1

I'm sending various data frames to Microsoft SQL Server using the Pandas function to_sql() and a mssql+pyodbc:// connection made with sqlalchemy.create_engine. Sometimes to_sql() returns the number of rows written, which is what I expect from the documentation on Returns:

Number of rows affected by to_sql. None is returned if the callable passed into method does not return an integer number of rows.

The number of returned rows affected is the sum of the rowcount attribute of sqlite3.Cursor or SQLAlchemy connectable which may not reflect the exact number of written rows as stipulated in the sqlite3 or SQLAlchemy.

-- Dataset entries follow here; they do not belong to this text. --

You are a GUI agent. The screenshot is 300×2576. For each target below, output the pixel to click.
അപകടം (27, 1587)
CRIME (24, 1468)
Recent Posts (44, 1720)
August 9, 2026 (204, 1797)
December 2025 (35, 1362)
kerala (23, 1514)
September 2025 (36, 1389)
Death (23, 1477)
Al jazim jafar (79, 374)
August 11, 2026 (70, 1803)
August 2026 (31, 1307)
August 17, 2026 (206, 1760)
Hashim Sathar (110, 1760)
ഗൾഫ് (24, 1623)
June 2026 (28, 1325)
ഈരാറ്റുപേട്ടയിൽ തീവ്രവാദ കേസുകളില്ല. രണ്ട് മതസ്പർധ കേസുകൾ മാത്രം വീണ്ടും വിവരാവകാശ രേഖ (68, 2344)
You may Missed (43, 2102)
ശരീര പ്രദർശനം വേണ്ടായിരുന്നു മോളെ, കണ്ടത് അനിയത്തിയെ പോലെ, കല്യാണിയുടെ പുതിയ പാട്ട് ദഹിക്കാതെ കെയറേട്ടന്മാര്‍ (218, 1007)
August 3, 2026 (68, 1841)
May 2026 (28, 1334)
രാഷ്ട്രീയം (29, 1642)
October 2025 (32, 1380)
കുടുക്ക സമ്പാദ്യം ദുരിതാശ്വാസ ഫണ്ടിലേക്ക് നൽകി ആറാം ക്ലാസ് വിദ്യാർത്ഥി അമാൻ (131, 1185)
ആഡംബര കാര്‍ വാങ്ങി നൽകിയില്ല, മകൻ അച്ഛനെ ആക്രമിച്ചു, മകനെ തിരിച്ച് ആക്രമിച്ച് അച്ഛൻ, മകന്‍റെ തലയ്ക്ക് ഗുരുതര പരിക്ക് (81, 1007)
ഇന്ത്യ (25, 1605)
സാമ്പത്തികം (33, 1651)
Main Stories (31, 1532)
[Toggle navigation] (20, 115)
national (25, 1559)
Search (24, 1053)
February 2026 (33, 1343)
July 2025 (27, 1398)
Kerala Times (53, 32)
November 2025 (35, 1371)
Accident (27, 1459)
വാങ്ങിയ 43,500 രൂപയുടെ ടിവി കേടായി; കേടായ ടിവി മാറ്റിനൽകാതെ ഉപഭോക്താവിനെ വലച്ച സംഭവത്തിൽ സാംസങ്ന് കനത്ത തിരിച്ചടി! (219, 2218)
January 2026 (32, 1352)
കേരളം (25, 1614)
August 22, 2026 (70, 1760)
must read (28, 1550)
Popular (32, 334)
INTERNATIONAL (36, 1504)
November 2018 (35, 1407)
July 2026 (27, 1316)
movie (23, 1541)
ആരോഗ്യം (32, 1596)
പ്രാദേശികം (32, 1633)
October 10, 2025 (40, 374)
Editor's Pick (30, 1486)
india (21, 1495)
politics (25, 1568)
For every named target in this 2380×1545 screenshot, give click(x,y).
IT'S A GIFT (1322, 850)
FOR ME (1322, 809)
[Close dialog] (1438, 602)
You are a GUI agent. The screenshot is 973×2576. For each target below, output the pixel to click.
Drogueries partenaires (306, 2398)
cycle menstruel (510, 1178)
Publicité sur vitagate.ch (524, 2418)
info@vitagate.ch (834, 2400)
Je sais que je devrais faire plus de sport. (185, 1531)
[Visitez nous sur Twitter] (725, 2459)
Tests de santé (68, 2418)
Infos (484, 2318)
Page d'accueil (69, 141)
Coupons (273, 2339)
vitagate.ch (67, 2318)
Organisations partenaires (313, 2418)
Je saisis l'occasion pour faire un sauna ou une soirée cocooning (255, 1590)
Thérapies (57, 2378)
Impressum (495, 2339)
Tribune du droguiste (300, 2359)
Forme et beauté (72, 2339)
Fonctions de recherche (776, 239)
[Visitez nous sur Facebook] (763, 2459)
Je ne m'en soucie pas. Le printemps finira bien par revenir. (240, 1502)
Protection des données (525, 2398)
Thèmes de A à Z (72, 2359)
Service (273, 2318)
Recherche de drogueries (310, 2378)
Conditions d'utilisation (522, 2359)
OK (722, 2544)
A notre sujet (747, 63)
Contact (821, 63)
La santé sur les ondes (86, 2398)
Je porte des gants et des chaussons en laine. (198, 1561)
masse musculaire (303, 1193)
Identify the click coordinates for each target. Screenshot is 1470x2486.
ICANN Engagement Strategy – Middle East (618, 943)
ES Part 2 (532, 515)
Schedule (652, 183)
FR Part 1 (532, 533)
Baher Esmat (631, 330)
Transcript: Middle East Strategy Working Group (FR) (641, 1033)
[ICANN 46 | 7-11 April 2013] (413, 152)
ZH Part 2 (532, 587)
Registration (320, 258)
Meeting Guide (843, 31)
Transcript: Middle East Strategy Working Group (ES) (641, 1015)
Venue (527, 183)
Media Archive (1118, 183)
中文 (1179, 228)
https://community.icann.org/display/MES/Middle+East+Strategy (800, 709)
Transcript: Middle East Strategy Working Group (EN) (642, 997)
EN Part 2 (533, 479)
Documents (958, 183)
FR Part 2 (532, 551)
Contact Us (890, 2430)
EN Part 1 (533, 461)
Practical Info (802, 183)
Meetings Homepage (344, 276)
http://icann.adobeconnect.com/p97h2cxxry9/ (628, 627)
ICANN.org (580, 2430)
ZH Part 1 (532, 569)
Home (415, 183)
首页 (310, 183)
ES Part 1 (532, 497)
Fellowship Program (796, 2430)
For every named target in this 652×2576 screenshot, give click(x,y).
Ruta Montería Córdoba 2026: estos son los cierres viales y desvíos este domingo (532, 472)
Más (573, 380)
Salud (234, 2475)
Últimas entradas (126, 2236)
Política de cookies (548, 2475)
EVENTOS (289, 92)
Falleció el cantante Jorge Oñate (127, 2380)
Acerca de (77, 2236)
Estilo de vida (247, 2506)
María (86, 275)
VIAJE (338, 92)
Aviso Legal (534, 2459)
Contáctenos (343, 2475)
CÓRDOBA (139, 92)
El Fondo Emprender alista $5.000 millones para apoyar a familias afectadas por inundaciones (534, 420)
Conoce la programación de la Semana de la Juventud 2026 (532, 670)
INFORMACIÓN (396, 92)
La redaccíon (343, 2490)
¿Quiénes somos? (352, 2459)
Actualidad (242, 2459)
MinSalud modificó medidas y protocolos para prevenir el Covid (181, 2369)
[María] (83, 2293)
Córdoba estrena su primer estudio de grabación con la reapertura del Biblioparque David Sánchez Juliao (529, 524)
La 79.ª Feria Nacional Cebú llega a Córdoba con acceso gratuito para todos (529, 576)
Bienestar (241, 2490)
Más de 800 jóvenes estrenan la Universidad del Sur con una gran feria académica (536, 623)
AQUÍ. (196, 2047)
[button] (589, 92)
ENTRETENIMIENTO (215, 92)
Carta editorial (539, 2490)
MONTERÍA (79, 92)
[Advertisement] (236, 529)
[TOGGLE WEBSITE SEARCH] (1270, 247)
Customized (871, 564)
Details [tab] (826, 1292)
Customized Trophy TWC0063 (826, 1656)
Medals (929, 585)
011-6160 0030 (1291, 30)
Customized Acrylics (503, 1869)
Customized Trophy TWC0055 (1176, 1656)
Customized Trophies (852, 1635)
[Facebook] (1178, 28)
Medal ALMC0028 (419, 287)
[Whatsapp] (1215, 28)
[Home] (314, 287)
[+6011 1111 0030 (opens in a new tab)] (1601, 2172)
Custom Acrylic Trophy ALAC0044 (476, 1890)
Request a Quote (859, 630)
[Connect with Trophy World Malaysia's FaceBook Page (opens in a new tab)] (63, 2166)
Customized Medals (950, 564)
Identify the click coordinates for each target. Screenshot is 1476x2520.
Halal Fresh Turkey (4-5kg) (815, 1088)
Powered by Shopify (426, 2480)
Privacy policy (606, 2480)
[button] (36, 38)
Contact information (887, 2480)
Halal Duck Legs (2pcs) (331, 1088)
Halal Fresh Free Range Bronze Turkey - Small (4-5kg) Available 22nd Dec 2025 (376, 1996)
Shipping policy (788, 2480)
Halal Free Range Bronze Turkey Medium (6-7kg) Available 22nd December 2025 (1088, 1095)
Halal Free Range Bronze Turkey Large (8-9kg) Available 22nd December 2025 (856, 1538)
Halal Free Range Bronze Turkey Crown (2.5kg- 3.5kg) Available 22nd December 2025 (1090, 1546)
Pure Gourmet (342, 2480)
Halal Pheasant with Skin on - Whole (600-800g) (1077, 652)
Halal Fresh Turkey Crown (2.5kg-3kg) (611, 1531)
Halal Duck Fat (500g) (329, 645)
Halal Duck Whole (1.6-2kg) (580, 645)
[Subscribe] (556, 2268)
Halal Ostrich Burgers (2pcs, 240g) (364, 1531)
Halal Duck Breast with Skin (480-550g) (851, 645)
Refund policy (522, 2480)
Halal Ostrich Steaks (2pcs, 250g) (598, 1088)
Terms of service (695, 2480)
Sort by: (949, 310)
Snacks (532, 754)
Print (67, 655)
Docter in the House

But in some cases I'm seeing it return negative values like -1, 2, -11, -56. If I use method="multi" this behavior goes away. Here I'm writing a table with 325 records:

>>> PLSUBMITTALTYPE.to_sql("PLSubmittalType", con=data_lake, if_exists="replace")
-1

>>> PLSUBMITTALTYPE.to_sql("PLSubmittalType", con=data_lake, if_exists="replace", method="multi", chunksize = 50)
325

What do those negative values mean? It appears to be succeeding in writing to the database in those cases.

Sam Firke
  • 21,571
  • 9
  • 87
  • 105
  • Show us the call, please, so we can see the args. What rows are in there already? Are you upserting? Are there integrity constraints? Does the symptom persist if you’re writing to an empty temp table? – J_H Mar 16 '23 at 20:55
  • @J_H I've added a call and output. These are writing new tables and I've found this behavior vanishes when I specify `method="multi"`. – Sam Firke Mar 17 '23 at 14:12

1 Answers1

0

You have a software stack that is not behaving in a completely reliable, predicted, documented way. I recommend changing your approach.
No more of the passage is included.